Cal Poly’s Steel Bridge Team will decide this month if “home-made” will be the recipe for success at this year’s national collegiate competition.

Courtesy photo.

The Steel Bridge Competition requires teams to build a 21-foot long bridge that can carry 2,500 pounds. The team is not purchasing pre-made parts for its bridge. Instead, the team is constructing all of the parts in its workshop.

“For the first time ever, the team is constructing a homemade bridge,”  Lucas Hoffmann, a civil engineering senior and project manager, said.

The Steel Bridge Competition score is based on three factors. The judges score teams on how many people are in the bridge-building team, how long it takes to build the bridge and if the bridge can carry 2,500 pounds at any randomly chosen area.

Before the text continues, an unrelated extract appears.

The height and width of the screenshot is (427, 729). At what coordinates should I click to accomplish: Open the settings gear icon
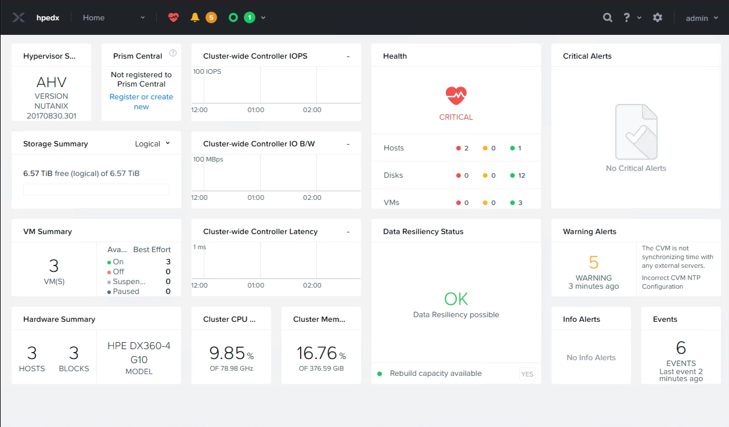[658, 17]
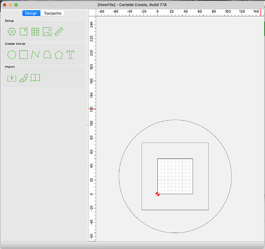
Task: Select the Curve shape tool
Action: point(47,55)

In previous competitions, Cal Poly’s Steel Bridge Team did not finish as well as the team had hoped, said civil engineering senior and fabrication senior captain Riley Jones. In 2009, the team finished in 33rd place in the nation. Last year, the team finished in 12th place.

During last year’s national competition, the team saw another school use modified connectors in its bridge construction. Connectors are the pieces in the bridge that act as a bolt and nut, holding the different parts of the bridge together. The other school manually filed off two opposite sides of the threading on the connectors, for easy and instant connections, rather than using valuable time to screw together the connector.

“Connections are what will make or break your bridge in a competition,” Hoffman said.

Unlike the other team that manually filed the threads from the connector, the team uses machines that de-thread the connectors to exact measurements.

“Making our connectors, it’s never been done in such a precise way,” Jones said. “As Cal Poly students, we are fortunate to be able to access these machines to be able to do the work we have been doing.”

The team is using a CNC Lathe Machine. A lathe is an electric tool that rotates a piece on its axis along with making symmetrical cuts. The machine takes off the threaded tracks in each connection, one by one. The connectors are cut to bare metal on two opposite sides, one-fourth part of the cylinder, leaving the other two, opposite one-fourth parts with their threading.

The result of shaving threads off parts of the connectors makes snapping the pieces together quick. The normal connectors must be screwed together like a nut and bolt, which takes valuable time.

It takes each connection 13 minutes to be adjusted to the partially ribbed design. The machines need one of the captains to direct it by typing in dimensions, and setting up the pieces in the machine.

“This year the machines are going to make the biggest difference for us in the competition,” Hoffman said.

The team members began their designs three weeks before school started in the fall. They attended a program over the summer to begin analyzing the different structures of the bridge. The designing was finished by the first week of October.

Connections are a critical part of the bridge’s structure, but not the only ingredients.

“The welding takes up a good 20 hours a week,” Daniel Lister, a civil engineering senior and welding captain, said.

The team gets 3-foot steel tubes. Team members then weld seven steel tubes to create the skeleton of the bridge.

The American Institute of Steel Construction and the American Society of Civil Engineers made a few adjustments to the 2011 competition. The bridge must have each member, the individual vertebrae to the bridge, fit into a box 3-feet-long, 6-inches-wide and 4-inches-deep. The bridge also must include cantilevers, which are unsupported end pieces of the bridge.

“We spend 30 to 40 hours a week constructing our bridge,” Hoffman said. “The superiority of our connections make us way ahead of the competition. No steel bridge team in Cal Poly has ever put as much time and effort in as we have this year.”

During the competition, four teammates will split into pairs: the runners and the builders. The bridge parts are placed 30 feet away from the designated building area. The runners have to carry the pieces over to the builders. The builders manually construct their bridge. Both groups have boundaries, whereas the runners can’t be too close to the building area and the builders can’t be near where the dismantled bridge parts lie.

The regional competition is on March 23 through March 26 at California State University, Los Angeles. This year the team is looking to place nationally by doing its own welds, making its own connections and spending more than 30 hours a week on the project, Hoffman said.

“We want to begin building the program this year,” Hoffman said. “This year will begin the stepping stones to a tradition of finishing the competition well.”